As Birmingham and neighbouring authorities ponder how to respond to the Government’s demand that they create a directly-elected mayor, one local politician is already quietly campaigning for the job.
David Jamieson, the Police and Crime Commissioner for the West Midlands, offered a warm welcome to the Government’s planned Cities and Local Government Devolution Bill, which creates a mechanism allowing the Government to devolve power to cities with elected metro mayors.
The Bill will specify that a metro mayor – which means a mayor covering multiple local authorities – can take over the work of police and crime commissioners, and become responsible for overseeing policing. This is the arrangement already in place in London, where mayor Boris Johnson is in charge of scrutinising policing, and set to be introduced in Manchester, which is creating its own metro mayor.
If the West Midlands goes down the same route then a politician who already has experience of overseeing police services could be in a prime position to stand for the job.
Mr Jamieson said he welcomed plans to give metro mayors the ability to undertake the functions of Police and Crime Commissioners.
He said: “This is a welcome and sensible announcement by the government. If the West Midlands is to have a Metro Mayor it would make complete sense for that person to have responsibility for policing governance much like the Mayor of London currently does. This announcement is a pragmatic step that I welcome.

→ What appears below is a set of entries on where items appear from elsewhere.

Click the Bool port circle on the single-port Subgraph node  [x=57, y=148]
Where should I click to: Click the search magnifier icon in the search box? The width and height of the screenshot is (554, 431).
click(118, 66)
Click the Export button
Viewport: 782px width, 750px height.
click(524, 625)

I look forward to being part of constructive discussions as we work together to make this a reality.”
The commissioner, who was elected in 2014 following the death of former West Midlands Police and Crime Commissioner Bob Jones, is a former Labour MP who was a whip and Transport Minister in Tony Blair’s government.
He is also a former leader of the Labour Group on Solihull Borough Council.
Earlier this year he hinted that he might stand for the post of mayor, saying: “Mrs Jamieson would be happy to have me out of the house.”